Atualmente, mais de dois bilhões de pessoas vivem à distâncias de até 100 km de uma linha costeira. Pelos mares circulam aproximadamente 50 mil navios de porte oceânico, que transportam 80% do comércio mundial. Todos os anos, quase dois bilhões de toneladas de petróleo (60% de todo o petróleo produzido) são transportados por via marítima.

As rotas marítimas de interesse imediato para o Brasil incluem a da América do Sul, com ramificações para o Pacífico, a América do Norte e a Europa, e as da África Ocidental e do Cabo da Boa Esperança. Contudo, nossos interesses comerciais estão se deslocando para a Ásia e passando a incluir países como China, Japão, Índia, Coréia do Sul e Indonésia.

Os interesses marítimos do Brasil não estão limitados à área vital, constituída pela “Amazônia Azul”.
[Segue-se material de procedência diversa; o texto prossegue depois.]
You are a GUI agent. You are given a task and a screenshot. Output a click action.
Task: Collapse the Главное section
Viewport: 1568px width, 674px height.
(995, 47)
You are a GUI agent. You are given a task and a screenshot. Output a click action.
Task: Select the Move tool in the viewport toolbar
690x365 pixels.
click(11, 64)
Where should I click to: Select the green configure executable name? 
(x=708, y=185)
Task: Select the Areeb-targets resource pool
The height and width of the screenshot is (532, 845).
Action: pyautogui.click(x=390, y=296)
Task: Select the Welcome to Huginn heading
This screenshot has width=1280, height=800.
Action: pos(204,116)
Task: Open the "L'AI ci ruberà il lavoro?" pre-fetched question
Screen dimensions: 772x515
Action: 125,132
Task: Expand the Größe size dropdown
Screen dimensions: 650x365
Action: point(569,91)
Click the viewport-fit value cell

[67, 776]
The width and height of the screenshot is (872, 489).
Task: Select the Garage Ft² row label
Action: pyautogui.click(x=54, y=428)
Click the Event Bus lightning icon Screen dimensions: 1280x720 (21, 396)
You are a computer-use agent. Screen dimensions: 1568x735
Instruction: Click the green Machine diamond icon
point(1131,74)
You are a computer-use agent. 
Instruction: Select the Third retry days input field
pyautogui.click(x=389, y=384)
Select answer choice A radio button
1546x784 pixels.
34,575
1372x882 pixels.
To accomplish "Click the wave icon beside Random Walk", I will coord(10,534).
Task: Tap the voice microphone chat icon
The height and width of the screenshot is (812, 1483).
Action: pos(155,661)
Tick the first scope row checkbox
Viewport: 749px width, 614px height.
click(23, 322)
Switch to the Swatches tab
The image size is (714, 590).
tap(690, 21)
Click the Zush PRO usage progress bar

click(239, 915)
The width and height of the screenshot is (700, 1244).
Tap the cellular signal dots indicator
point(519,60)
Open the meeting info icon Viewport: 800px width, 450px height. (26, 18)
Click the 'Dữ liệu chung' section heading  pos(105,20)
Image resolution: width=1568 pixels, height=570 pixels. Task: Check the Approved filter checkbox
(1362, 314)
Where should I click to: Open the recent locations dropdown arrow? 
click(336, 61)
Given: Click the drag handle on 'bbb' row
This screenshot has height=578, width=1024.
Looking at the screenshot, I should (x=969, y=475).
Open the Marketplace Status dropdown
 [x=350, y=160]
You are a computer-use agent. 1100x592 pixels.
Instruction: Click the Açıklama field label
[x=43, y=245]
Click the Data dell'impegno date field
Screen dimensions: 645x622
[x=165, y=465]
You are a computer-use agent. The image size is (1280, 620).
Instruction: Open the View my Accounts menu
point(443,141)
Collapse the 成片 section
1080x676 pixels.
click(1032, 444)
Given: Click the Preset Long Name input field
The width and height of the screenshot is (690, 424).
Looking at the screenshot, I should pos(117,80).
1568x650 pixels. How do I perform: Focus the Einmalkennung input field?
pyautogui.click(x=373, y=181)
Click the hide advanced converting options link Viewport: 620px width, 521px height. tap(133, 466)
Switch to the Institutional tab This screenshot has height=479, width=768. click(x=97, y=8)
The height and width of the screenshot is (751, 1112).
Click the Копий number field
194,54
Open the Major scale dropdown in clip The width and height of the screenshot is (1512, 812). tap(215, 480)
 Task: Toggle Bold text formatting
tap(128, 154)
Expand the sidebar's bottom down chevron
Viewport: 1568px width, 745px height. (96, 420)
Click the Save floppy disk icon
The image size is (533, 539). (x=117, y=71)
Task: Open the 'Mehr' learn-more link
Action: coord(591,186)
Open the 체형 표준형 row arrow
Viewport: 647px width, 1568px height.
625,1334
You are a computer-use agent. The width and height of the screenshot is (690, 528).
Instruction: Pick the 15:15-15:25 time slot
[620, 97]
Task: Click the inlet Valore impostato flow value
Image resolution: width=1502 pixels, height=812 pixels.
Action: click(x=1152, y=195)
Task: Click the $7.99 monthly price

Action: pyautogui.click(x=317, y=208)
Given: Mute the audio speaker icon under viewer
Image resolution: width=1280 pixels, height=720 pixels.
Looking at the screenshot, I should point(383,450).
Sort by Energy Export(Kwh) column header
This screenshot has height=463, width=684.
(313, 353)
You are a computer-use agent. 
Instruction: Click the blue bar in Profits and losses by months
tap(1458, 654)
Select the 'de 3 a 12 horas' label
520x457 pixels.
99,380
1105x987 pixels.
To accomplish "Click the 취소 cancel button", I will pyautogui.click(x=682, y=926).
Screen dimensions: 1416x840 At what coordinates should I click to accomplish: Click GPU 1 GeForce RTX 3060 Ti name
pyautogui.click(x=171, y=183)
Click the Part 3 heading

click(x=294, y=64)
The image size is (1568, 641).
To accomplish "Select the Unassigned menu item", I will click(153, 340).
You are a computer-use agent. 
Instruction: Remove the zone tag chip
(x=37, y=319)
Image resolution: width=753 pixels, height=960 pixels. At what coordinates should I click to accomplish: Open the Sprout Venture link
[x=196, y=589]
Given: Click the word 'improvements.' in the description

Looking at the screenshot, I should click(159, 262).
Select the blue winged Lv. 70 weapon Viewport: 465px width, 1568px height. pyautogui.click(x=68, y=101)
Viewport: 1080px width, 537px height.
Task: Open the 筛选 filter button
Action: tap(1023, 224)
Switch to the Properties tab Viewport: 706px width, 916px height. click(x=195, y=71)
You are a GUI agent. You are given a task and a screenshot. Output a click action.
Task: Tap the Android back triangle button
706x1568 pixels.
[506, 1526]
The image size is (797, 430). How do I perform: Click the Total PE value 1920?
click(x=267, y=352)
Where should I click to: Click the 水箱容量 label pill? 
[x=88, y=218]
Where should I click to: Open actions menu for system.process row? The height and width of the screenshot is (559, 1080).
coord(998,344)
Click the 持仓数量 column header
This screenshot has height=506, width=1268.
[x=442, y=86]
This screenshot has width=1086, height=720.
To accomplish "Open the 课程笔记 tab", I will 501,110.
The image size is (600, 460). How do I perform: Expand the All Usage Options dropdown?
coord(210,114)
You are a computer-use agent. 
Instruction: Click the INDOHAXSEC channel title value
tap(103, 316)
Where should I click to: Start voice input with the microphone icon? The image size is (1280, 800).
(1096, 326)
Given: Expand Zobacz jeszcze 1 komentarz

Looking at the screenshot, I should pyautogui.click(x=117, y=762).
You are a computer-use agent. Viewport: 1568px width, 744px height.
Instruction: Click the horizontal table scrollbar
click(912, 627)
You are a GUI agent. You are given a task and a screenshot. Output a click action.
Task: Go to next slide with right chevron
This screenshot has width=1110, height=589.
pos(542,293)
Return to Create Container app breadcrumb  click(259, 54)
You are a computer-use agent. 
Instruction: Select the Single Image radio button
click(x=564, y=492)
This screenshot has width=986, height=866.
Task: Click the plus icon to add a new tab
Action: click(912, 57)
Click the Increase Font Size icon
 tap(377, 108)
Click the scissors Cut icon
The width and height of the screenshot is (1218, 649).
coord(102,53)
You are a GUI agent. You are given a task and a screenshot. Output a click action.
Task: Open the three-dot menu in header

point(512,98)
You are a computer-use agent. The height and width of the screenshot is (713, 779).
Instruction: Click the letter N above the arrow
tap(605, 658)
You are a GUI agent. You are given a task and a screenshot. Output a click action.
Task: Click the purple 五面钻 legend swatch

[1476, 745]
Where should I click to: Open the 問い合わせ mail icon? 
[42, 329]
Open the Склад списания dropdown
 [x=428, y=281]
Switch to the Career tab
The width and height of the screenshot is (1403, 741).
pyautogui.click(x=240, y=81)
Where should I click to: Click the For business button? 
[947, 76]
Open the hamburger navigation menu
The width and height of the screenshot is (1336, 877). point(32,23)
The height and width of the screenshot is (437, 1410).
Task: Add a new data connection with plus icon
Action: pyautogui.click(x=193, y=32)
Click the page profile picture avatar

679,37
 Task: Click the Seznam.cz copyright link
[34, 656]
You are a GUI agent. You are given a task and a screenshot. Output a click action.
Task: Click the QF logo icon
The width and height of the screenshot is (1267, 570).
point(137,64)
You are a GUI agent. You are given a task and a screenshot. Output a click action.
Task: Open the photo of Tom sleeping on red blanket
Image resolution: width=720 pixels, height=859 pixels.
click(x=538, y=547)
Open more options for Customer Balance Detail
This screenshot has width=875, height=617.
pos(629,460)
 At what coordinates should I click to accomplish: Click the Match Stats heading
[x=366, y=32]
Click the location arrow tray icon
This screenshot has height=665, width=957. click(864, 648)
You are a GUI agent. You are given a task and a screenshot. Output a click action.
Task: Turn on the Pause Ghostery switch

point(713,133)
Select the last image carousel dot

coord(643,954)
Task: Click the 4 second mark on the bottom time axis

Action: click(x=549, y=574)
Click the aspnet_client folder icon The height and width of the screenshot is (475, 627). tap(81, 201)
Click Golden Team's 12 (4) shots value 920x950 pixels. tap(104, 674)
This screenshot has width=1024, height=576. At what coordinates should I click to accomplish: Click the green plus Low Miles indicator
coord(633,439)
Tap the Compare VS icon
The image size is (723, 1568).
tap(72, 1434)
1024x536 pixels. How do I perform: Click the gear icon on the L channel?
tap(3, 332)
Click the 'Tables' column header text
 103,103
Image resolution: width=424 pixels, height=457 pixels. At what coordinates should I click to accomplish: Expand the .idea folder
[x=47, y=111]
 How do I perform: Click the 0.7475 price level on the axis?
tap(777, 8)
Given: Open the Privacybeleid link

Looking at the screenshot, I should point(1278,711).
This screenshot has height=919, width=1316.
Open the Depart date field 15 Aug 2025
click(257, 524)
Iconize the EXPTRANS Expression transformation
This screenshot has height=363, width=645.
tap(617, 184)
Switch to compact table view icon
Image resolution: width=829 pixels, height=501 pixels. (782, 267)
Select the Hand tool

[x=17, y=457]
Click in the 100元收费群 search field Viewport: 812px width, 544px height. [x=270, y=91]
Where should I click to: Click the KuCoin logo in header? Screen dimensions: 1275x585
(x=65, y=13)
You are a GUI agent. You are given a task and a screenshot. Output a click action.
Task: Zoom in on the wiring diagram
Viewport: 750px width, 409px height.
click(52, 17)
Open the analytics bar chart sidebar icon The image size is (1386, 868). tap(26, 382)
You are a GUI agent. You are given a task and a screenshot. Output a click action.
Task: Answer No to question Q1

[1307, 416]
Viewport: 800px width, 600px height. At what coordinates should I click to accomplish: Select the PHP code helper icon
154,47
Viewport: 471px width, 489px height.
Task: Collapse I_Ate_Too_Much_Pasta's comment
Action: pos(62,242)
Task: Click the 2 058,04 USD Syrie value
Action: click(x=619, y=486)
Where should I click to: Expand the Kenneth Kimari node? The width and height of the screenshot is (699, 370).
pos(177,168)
A área primária de influência do Poder Naval brasileiro abrange todo o Atlântico Sul, entre a América do Sul e a África, bem como parte do Oceano Antártico. A área secundária inclui o Mar do Caribe e parte do Pacífico Sul, nas proximidades do litoral sul-americano.

O Brasil necessita de uma Marinha oceânica, capaz de operar em toda a extensão do Atlântico Sul, contando para isso com os meios e a capacidade de apoio logístico necessários. É essencial que o Brasil disponha de meios diversificados, para exercer a vigilância e a defesa das águas sob jurisdição nacional, bem como manter a segurança das linhas de comunicação marítima.

A pirataria é uma grave ameaça ao uso pacífico dos mares, que pode tornar necessário o emprego de forças navais. No Atlântico Sul, até hoje só foram confirmados ataques a navios no litoral de países africanos situados no Golfo da Guiné. Nos últimos anos, a maioria dos casos tem ocorrido na região conhecida como “Chifre da África” (Golfo de Áden e litoral da Somália).

A proteção das atividades marítimas em escala global excede a capacidade de um só país, mesmo se for uma superpotência. Por isso, a Marinha dos EUA lançou, em 2005, a iniciativa denominada Parceria Marítima Global (mais conhecida como “A Marinha dos mil navios”), confirmada pela nova Estratégia Marítima norte-americana em 2007. A interrupção de atividades marítimas vitais pode causar sérios danos à economia do Brasil. Além de incrementar a cooperação com a Parceria Marítima Global, é de extrema relevância para nosso País envidar esforços em favor da constituição de uma “Parceria Marítima Regional do Atlântico Sul”, envolvendo as Marinhas de ambos os lados deste oceano.

O Poder Marítimo de uma nação pode ser definido como a capacidade que esta tem de utilizar o mar em benefício de sua soberania e de seus interesses nacionais. Ao Poder Naval, componente militar do Poder Marítimo, compete prover a segurança dos demais componentes deste poder, em tempo de paz ou de guerra.

A natureza do Poder Naval é dupla, pois este é também o componente marítimo do Poder Militar. No Brasil, país-continente que tem pouca mentalidade marítima, embora tenha amplos interesses marítimos a defender, é comum o erro de considerar a Marinha de Guerra apenas como parte das Forças Armadas.

O Brasil deve desenvolver uma estratégia marítima de âmbito mundial, capaz de viabilizar um ciclo sustentado de crescimento econômico e desenvolvimento social. Em tal contexto, caberá ao Poder Naval, revitalizado e fortalecido, garantir a segurança dos demais componentes do Poder Marítimo brasileiro.

Eduardo Italo Pesce – Especialista em Relações Internacionais, professor da Universidade do Estado do Rio de Janeiro e colaborador permanente da Escola de Guerra Naval.